>>>>
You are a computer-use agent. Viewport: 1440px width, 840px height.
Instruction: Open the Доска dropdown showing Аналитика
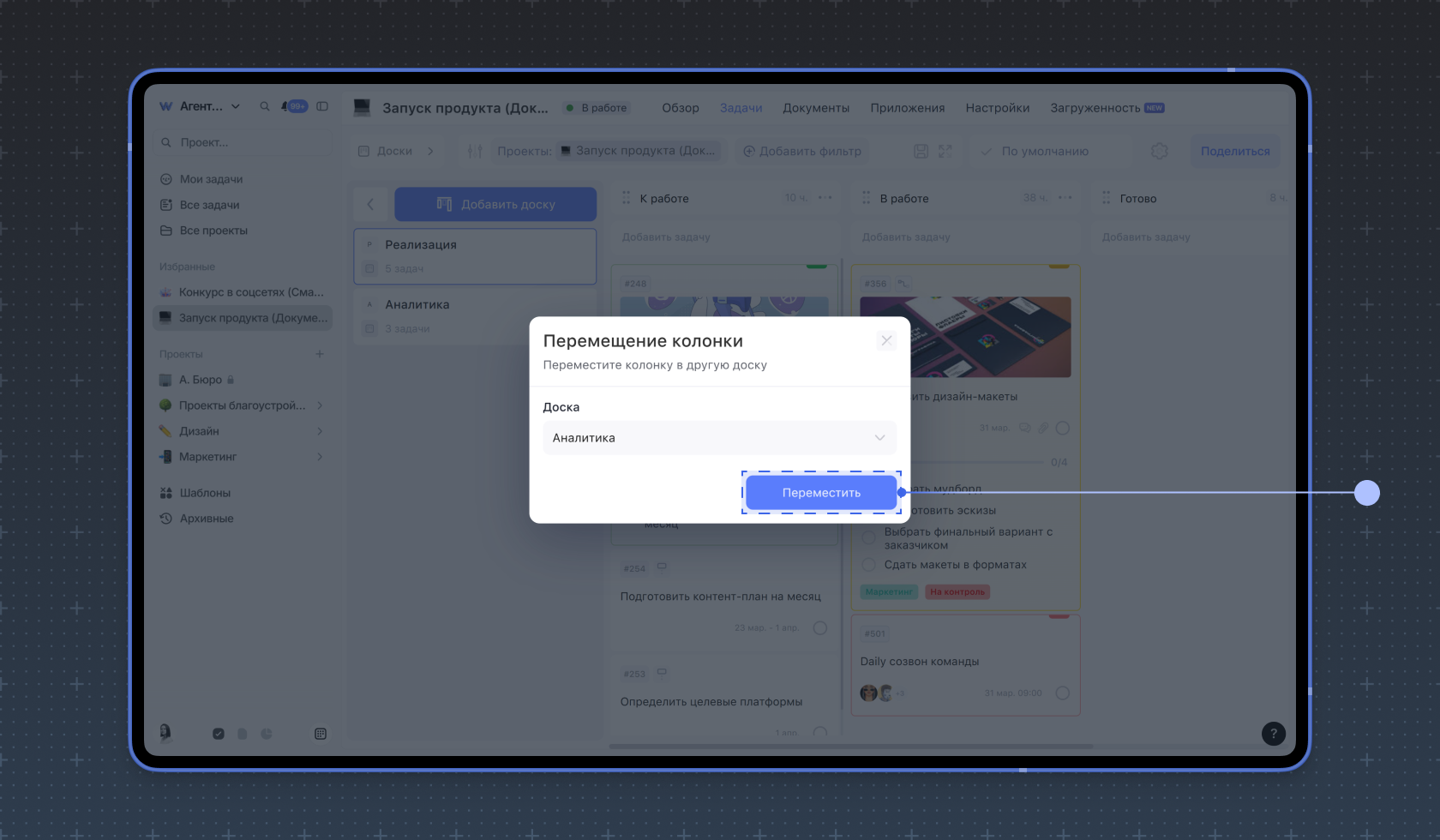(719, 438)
<<<<
>>>>
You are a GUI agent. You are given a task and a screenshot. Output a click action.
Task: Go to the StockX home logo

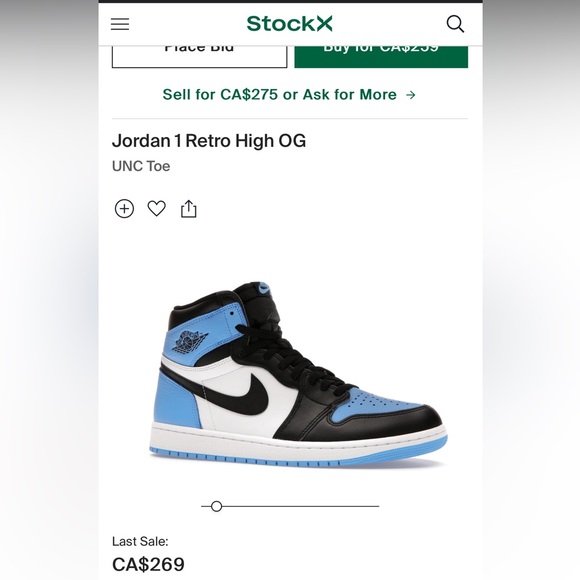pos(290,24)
<<<<
>>>>
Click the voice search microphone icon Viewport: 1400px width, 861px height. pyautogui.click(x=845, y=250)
<<<<
● Problem: Convert the lines of the records between the one holding "You are a GUI" and the one holding "pos(290,24)", inclusive, into a Markdown table with the columns "No." for the row number and "Text" for the line, skipping blank lines and leaving out the pictures.

● Full response:
| No. | Text |
|---|---|
| 1 | You are a GUI agent. You are given a task and a screenshot. Output a click action. |
| 2 | Task: Go to the StockX home logo |
| 3 | pos(290,24) |